Window functions operate on a set of rows related to the current row, perfect for time-series analysis and ranking.

# Time series data
time_series <- data.frame(
  date = seq.Date(as.Date("2024-01-01"), by = "day", length.out = 10),
  value = c(100, 105, 103, 110, 115, 112, 120, 125, 122, 130)
)

# Window function transformations
time_series_enhanced <- time_series %>%
  mutate(
    prev_value = lag(value, 1),
    next_value = lead(value, 1),
    change = value - prev_value,
    pct_change = (value - prev_value) / prev_value * 100,
    moving_avg_3 = (lag(value, 1) + value + lead(value, 1)) / 3,
    cumulative_sum = cumsum(value),
    row_number = row_number(),
    value_rank = min_rank(desc(value))
  )

Operating Across Multiple Columns

The across() function applies transformations to multiple columns simultaneously, reducing code repetition.
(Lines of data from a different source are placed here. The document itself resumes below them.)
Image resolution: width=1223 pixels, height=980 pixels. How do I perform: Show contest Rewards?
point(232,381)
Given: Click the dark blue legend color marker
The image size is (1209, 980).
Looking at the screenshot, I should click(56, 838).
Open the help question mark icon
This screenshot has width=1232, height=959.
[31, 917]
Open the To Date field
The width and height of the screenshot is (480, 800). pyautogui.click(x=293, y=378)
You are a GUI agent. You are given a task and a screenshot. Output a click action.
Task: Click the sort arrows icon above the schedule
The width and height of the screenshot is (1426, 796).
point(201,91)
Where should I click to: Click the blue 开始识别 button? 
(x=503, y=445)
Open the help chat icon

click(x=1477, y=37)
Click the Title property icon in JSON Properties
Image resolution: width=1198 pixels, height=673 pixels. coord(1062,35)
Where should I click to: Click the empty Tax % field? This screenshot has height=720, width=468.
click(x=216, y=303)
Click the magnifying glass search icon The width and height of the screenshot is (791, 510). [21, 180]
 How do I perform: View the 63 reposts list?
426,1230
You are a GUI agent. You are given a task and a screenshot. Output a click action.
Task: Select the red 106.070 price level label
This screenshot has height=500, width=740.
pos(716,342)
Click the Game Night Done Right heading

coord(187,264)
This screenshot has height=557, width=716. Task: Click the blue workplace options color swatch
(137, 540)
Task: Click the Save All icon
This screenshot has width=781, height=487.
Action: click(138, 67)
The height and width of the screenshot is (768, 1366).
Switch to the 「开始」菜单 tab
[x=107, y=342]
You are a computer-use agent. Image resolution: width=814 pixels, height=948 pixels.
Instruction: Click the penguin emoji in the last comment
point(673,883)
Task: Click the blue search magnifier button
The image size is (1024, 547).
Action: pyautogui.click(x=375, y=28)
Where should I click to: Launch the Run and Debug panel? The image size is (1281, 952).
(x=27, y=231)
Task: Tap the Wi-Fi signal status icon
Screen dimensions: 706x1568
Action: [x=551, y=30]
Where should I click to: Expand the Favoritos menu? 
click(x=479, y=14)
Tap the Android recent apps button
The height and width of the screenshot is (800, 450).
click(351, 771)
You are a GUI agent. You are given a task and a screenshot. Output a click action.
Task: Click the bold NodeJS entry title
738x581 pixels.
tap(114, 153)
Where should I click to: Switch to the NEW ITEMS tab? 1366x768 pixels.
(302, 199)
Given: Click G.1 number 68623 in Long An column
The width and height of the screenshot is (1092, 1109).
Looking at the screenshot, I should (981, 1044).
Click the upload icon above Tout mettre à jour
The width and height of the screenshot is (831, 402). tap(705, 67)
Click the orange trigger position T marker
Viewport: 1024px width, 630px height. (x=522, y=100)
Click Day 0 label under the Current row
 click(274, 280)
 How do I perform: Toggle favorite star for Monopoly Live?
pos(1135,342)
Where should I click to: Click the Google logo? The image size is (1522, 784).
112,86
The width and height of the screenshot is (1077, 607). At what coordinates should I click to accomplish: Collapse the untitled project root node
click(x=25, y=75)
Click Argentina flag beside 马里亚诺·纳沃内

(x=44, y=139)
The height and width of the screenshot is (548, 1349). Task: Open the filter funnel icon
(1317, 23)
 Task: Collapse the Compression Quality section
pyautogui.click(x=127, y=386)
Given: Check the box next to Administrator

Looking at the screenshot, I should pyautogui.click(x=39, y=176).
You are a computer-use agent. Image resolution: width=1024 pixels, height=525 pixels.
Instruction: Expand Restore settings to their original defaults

# Sample dataset with multiple numeric columns
metrics <- data.frame(
  product = c("A", "B", "C"),
  sales_q1 = c(1000, 1500, 1200),
  sales_q2 = c(1100, 1400, 1300),
  sales_q3 = c(1200, 1600, 1250),
  sales_q4 = c(1300, 1700, 1400)
)

# Apply function across columns
metrics_normalized <- metrics %>%
  mutate(
    across(starts_with("sales"), ~ . / 1000, .names = "{.col}_k"),
    across(starts_with("sales"), ~ round(., -2), .names = "{.col}_rounded")
  )

# Multiple transformations with across
metrics_summary <- metrics %>%
  rowwise() %>%
  mutate(
    total_sales = sum(c_across(starts_with("sales"))),
    avg_quarterly = mean(c_across(starts_with("sales"))),
    max_quarter = max(c_across(starts_with("sales")))
  ) %>%
  ungroup()

# Conditional across
metrics_conditional <- metrics %>%
  mutate(
    across(where(is.numeric), ~ if_else(. > 1200, "High", "Low"), .names = "{.col}_tier")
  )

Performance Considerations and Best Practices

When working with large datasets, consider these optimization strategies:

# Efficient: Single mutate call
efficient <- sales %>%
  mutate(
    col1 = price * 2,
    col2 = quantity + 10,
    col3 = col1 * col2
  )

# Less efficient: Multiple mutate calls
less_efficient <- sales %>%
  mutate(col1 = price * 2) %>%
  mutate(col2 = quantity + 10) %>%
  mutate(col3 = col1 * col2)

# Use mutate with data.table for very large datasets
library(dtplyr)
large_sales <- lazy_dt(sales) %>%
  mutate(
    revenue = price * quantity,
    profit_margin = revenue * 0.2
  ) %>%
  as_tibble()

Always use ungroup() after grouped operations to prevent unexpected behavior in subsequent operations. For complex transformations, break logic into intermediate variables within a single mutate() call rather than chaining multiple mutate() statements.

When dealing with missing values, combine mutate() with coalesce() or replace_na() to handle NAs explicitly rather than letting them propagate through calculations.